| Breakdown | TTM | Mar 2025 | Jun 2024 | Dec 2022 | Mar 2022 | Dec 2020 |
|---|---|---|---|---|---|---|
Income Statement | ||||||
| Total Revenue | 11.89M | 16.65M | 29.60M | 18.39M | 20.61M | 23.17M |
| Gross Profit | 10.96M | 15.45M | 28.25M | 15.80M | 17.30M | 20.92M |
| EBITDA | -1.12M | -910.00K | 3.62M | -5.50M | -12.76M | 7.02M |
| Net Income | -7.29M | -6.45M | -3.73M | -10.63M | -15.95M | 1.35M |
Balance Sheet | ||||||
| Total Assets | 20.76M | 23.60M | 35.18M | 48.23M | 56.73M | 59.27M |
| Cash, Cash Equivalents and Short-Term Investments | 293.00K | 1.39M | 2.55M | 2.02M | 2.28M | 2.49M |
| Total Debt | 31.69M | 32.96M | 32.65M | 30.82M | 29.91M | 18.99M |
| Total Liabilities | 80.24M | 80.08M | 82.94M | 82.32M | 78.18M | 64.69M |
| Stockholders Equity | -59.49M | -56.48M | -47.76M | -34.09M | -21.45M | -5.42M |
Cash Flow | ||||||
| Free Cash Flow | -1.88M | -2.30M | -1.52M | -5.10M | -1.33M | -28.63M |
| Operating Cash Flow | -1.88M | -2.29M | -1.50M | -5.07M | -1.25M | -2.45M |
| Investing Cash Flow | 2.17M | 2.50M | -432.00K | -2.39M | -6.38M | 5.47M |
| Financing Cash Flow | -1.26M | -1.35M | 2.48M | 7.23M | 7.41M | -2.31M |
On December 24, 2025, Emmaus Life Sciences entered into a License and Exclusive Distribution Agreement granting NeoImmuneTech an exclusive license to market, sell, and distribute Endari and any generic equivalents for sickle cell disease in the U.S., its territories and possessions, and Canada in exchange for an upfront payment and royalties on sales. The agreement, announced publicly on December 30, 2025, will be coupled with an exclusive supply arrangement under which Emmaus will manufacture Endari for NeoImmuneTech at cost plus margin, while Emmaus facilitates the transfer of selected U.S. sales staff to its partner and retains rights to Endari outside North America and outside sickle cell disease. The effective date of the deal is contingent on NeoImmuneTech securing required regulatory approvals and meeting other conditions, with the contract allowing termination if these are not met by October 1, 2026 or if performance thresholds are missed later, underscoring both Emmaus’s strategy to redeploy resources toward higher-growth regions and NeoImmuneTech’s aim to leverage Endari’s U.S. commercial infrastructure to support its broader pipeline.

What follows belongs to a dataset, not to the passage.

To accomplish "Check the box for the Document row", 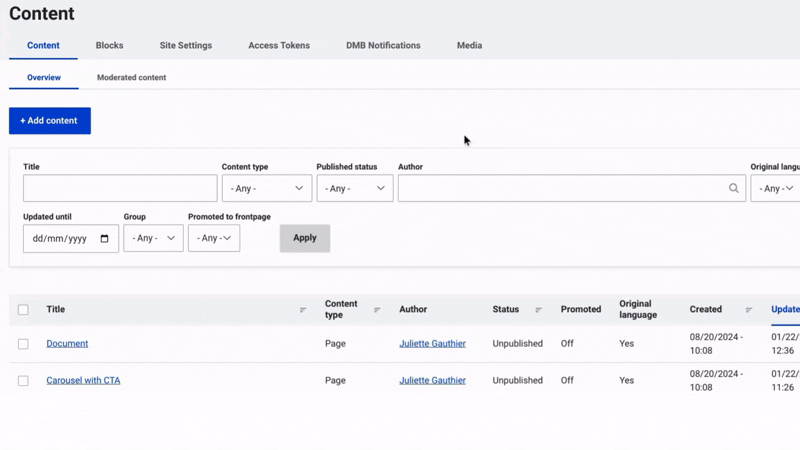I will (23, 344).
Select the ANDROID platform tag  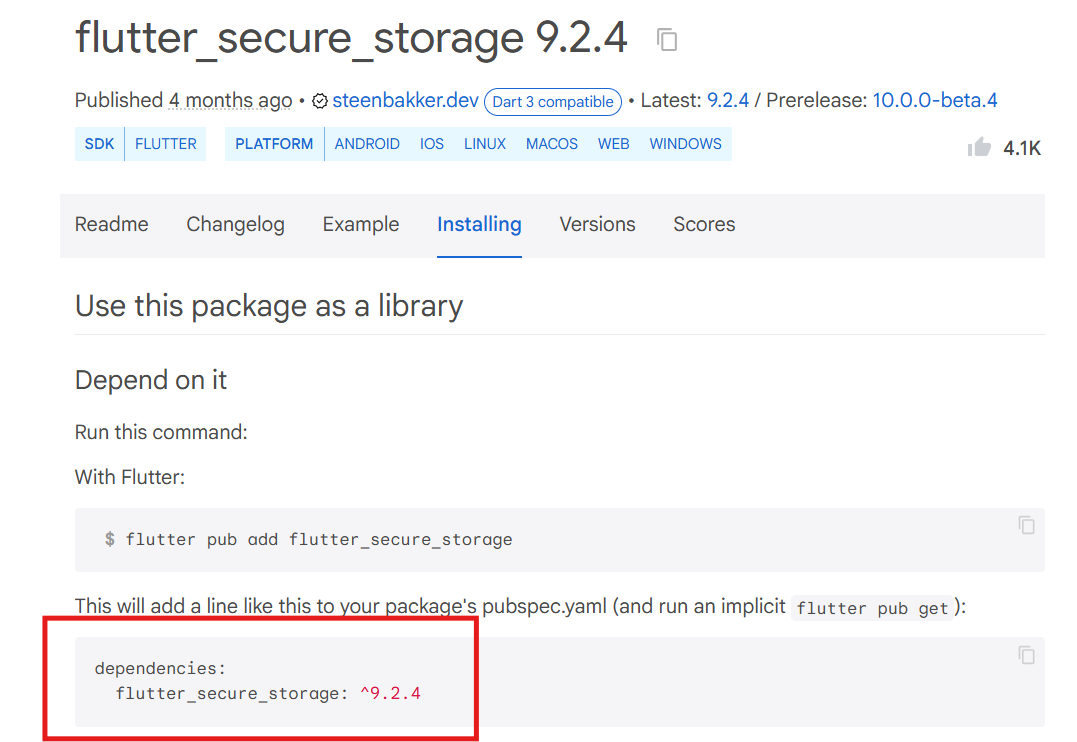[x=367, y=144]
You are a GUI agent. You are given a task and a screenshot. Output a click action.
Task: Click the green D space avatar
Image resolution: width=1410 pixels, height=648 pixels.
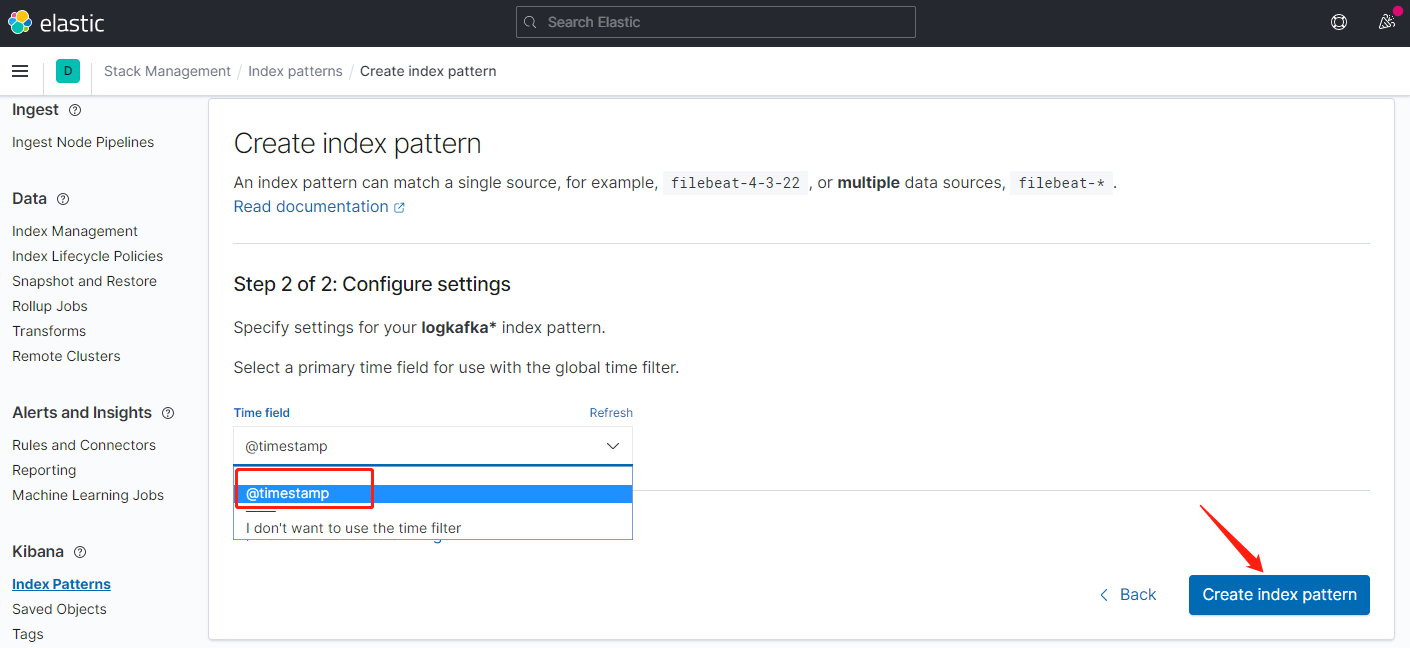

On December 17, 2025, Emmaus Life Sciences, Inc. entered into an exchange agreement with a single noteholder under which the company issued 6,332,692 shares of common stock valued at approximately $0.38 per share and a new $600,000 convertible promissory note in exchange for the cancellation and satisfaction of a $3 million outstanding convertible promissory note. The original note, which carried 10% interest and was convertible at $0.13 per share, was replaced by the new note, also bearing 10% interest, convertible initially at $0.01 per share with quarterly VWAP-based adjustments and due on demand, effectively restructuring the company’s debt obligations without additional cash consideration and altering its future equity conversion profile for this creditor.